The ABD welcomed the opportunity to give its views on the reasons for the high accident involvement of young drivers and how to address them.  Our evidence drew heavily on the work of Stephen Haley, the author of Mind Driving, in which he explains why the ways drivers think and their attitudes to risk are the most important factors in determining their safety on the roads.  He has also written a series of papers that explain the difficulties faced by young and novice drivers in the period immediately after passing the driving test.  These can be downloaded from his website (http://www.skilldriver.org).

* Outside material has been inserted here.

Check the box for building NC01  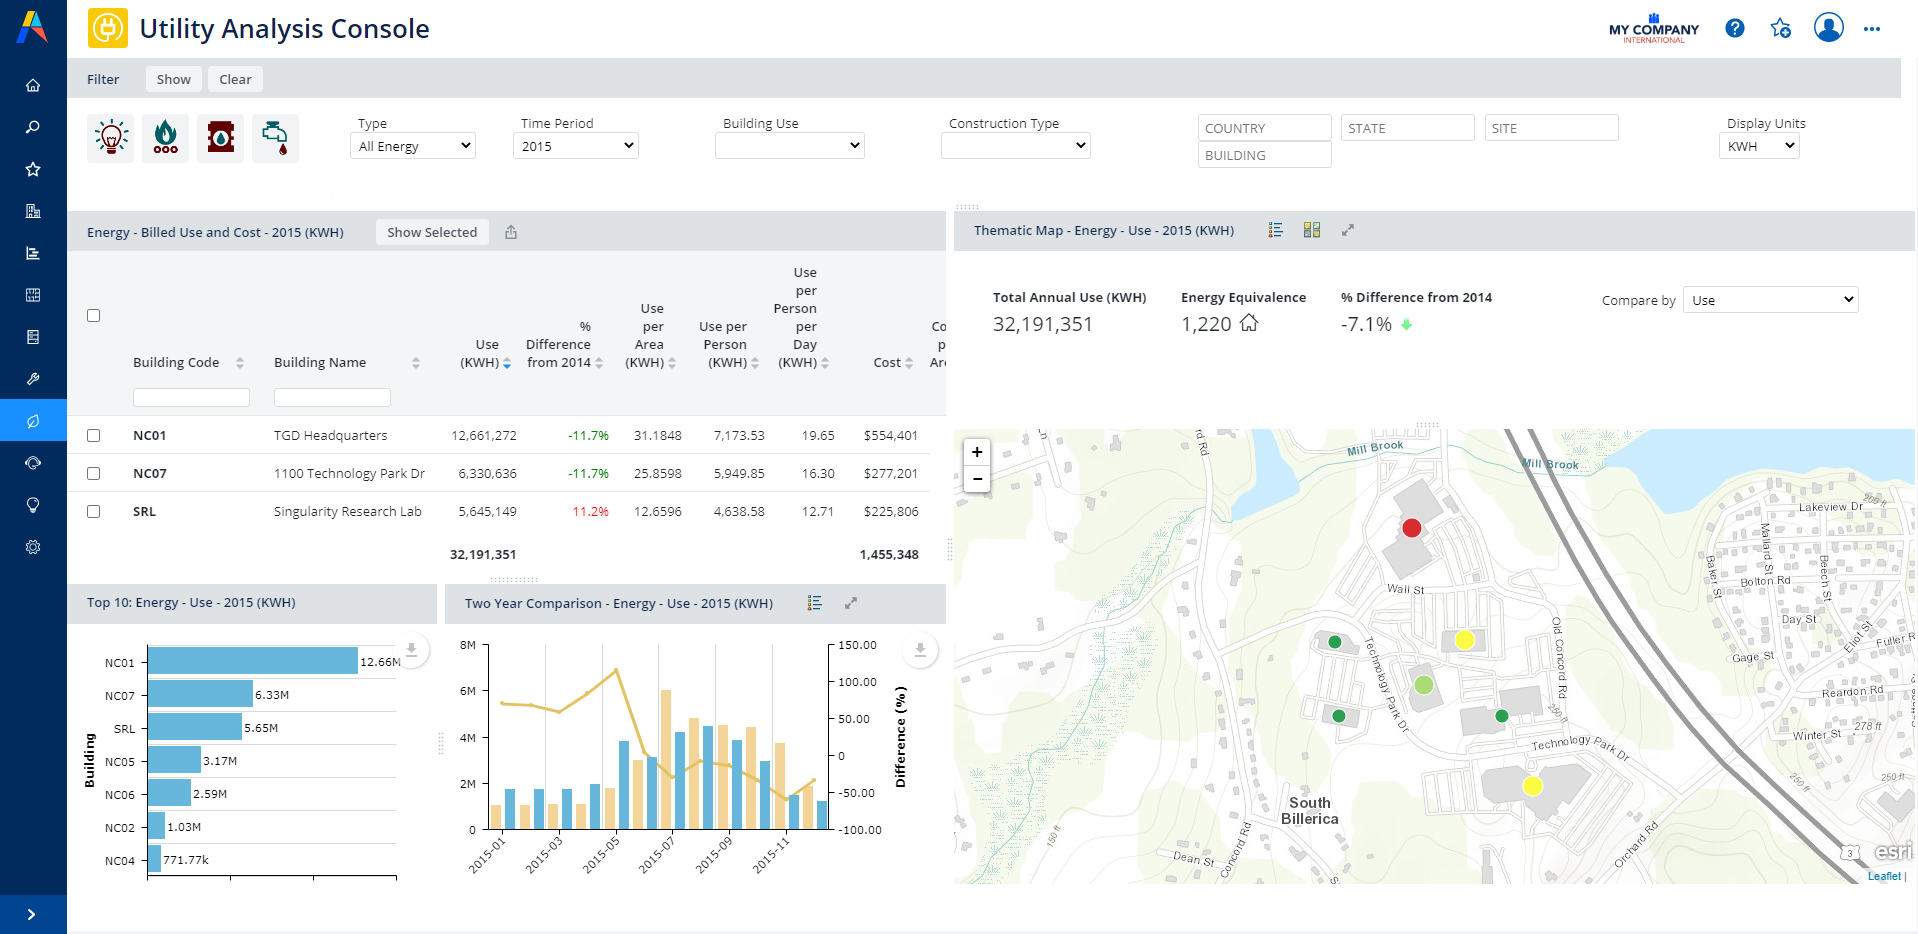click(x=94, y=436)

While young drivers have a high crash risk, that risk falls sharply during their first two years of driving.  This is because new drivers are being forced to think for themselves and are beginning to manage risk.  In an unstructured way, specific skills are being gained that are about hazard control and making risk safe.  This area of competence is currently neglected in learner training, which is the core weakness that creates the casualties.

The key skills that experience builds can be taught.  If the following three topics were introduced into pre-test tuition, the risks to novice drivers would be reduced dramatically:

  1. Mental skills and how these work alongside vehicle control and the Highway Code to achieve good and safe driving.
  2. Risk management, by teaching the active control of danger.
  3. Teaching pupils how to learn from experience.

The ABD does not support restrictions on novice drivers, such as limiting the number of passengers they can carry or prohibiting them from driving at certain times of the day.  While peer pressure from young passengers can encourage new drivers to behave unsafely, teaching them to resist this pressure should be part of their risk management tuition.

A change of attitude is required within the Driver and Vehicle Standards Agency, which sees driving after the test as behaviour to be controlled rather than skills to be developed.  The ABD strongly supports the adoption of a positive approach to post-test training, based on the principles set out in Mind Driving.